# TO BE DONE
1. According to the Unfaithful review, where does Constance break down crying?
2. Please transcribe the stretch of the Unfaithful review from "By Daniel Kraus" through "feel guilty, etc.".
3. Go on with the Unfaithful review from the point where it stops.
---------- PAGE TEXT ----------
**1/2 (out of four)
By Daniel Kraus

There's a moment halfway through this film where faithful husband Edward (Richard Gere) is sifting through photographs a detective has taken of his wife and her secret lover, and he notices that the illicit couple is exiting a movie theater. He asks in disbelief to the detective, "They go to the MOVIES?"

This is exactly the kind of moment that Unfaithful tries so to hard to nail— this sense of the banal, normal things in life becoming suddenly obscene when viewed through a lens of deceit. There's another moment when Edward's wife Constance (Diane Lane) breaks down in a supermarket, crying in the frozen foods aisle. This is another example of the same thing —buying eggs makes her think of her family, which makes her feel guilty, etc.

It's not that these moments don't work; in fact, they do. It's just that director Adrian Lyne can't help himself from making the jump from sympathetic observer to moral judge, in the process taking all these moments and pretty much flushing their meaning down the toilet. His view is nicely blunt but disappointingly simple: "You're bad, so you're sad, and then you must pay."

It would be easy to cut Lyne some slack, because in many ways this is one of the most mature major releases in years. Lyne has always divided his time between the tawdry (Fatal Attraction, 9 1/2 Weeks) and the truly disturbing (Jacob's Ladder, Lolita), and ends up leaning towards the former this time. That doesn't make Unfaithful a bad movie, it just makes it a simple one, one where how we are meant to feel at the end is very clear.
---------- INFORMATION SHOWN ----------
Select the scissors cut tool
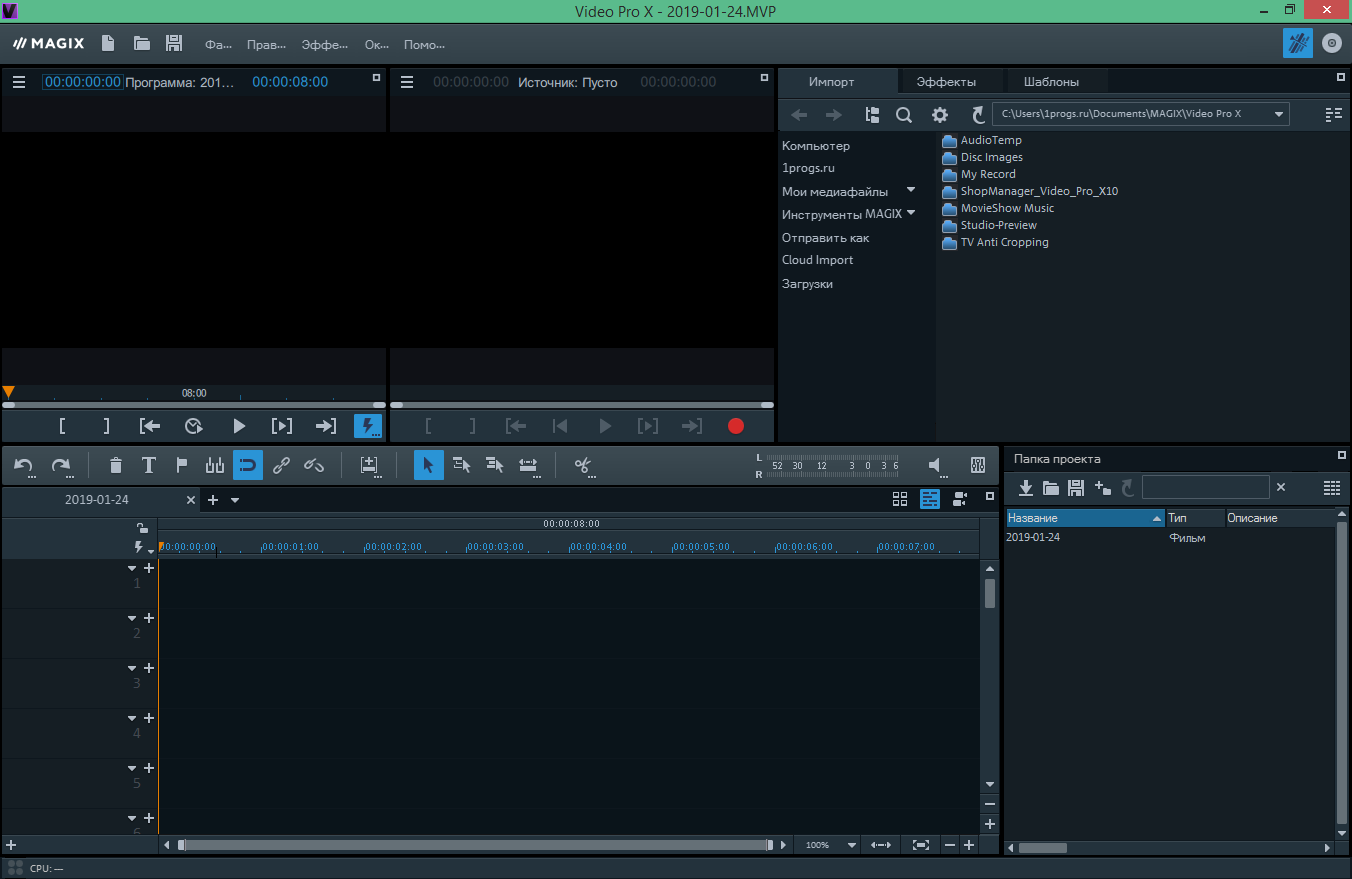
----------
---------- INFORMATION SHOWN ----------
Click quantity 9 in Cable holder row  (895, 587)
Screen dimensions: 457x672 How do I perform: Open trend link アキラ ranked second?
----------
# EXPECTED ANSWERS
1. In the frozen foods aisle of a supermarket.

2.
By Daniel Kraus

There's a moment halfway through this film where faithful husband Edward (Richard Gere) is sifting through photographs a detective has taken of his wife and her secret lover, and he notices that the illicit couple is exiting a movie theater. He asks in disbelief to the detective, "They go to the MOVIES?"

This is exactly the kind of moment that Unfaithful tries so to hard to nail— this sense of the banal, normal things in life becoming suddenly obscene when viewed through a lens of deceit. There's another moment when Edward's wife Constance (Diane Lane) breaks down in a supermarket, crying in the frozen foods aisle. This is another example of the same thing —buying eggs makes her think of her family, which makes her feel guilty, etc.

3.
At first, though, it's a lot more complex: housewife Constance accidentally bumps into sexy, young book dealer Paul (Olivier Martinez, who looks like a young Richard Gere) during a tumultuous, Biblical windstorm, which Lyne shoots as if it were the end of the world. It is, instead, a sort of beginning—Constance and Paul begin an affair that takes place every afternoon while Edward is at work. Constance is not retreating from any trouble at home and has only the thrill of erotic sex to gain, but she does it anyway, over and over and over.

Paul is little but a couple of suggestive looks and a bunch of aggressive sex maneuvers he picked up from Mickey Rourke, but that's okay—Paul is not important to the story, Constance is. The movie loses a little bit of credibility by assigning Paul too much personality, instead of just letting him fill out the gigolo role he's there to play. More and more often, filmmakers are too diplomatic and too fair to their minor characters, weakening their movie by allowing too many point-of-views. Take last year's Pearl Harbor, for example—trying to humanize the Japanese shows good intention, but drains any sort of claustrophobic tension.  Films are not Hallmark Cards, no one needs to be NICE.

Even Gere, who nicely underplays his role as he did in the recent The Mothman Prophecies, gets in the way by the end. The only character we really need is Constance, who does something bad for no good reason and enjoys the hell out of it—what's more fascinating than that?  Lane, who has been miscast for decades, turns Constance into the role of a lifetime by giving a flushed, embarrassed performance that you can never really "explain" but can intrinsically "understand." When her scenes aren't being ruined by silly extreme-close-ups every time she touches a man, Lane is sexy as hell. She's ecstatic, she's frightened, but more importantly she's out of control, giving up whatever it is that she's used to hanging on to.

From the opening shots of blades of grass, door jambs, and window locks (huh?), it's clear that Unfaithful is intended as a somewhat self-indulgent European-style character study, and for a long time it succeeds at being exactly that—despite the rather redundant use of a Frenchman as the love interest.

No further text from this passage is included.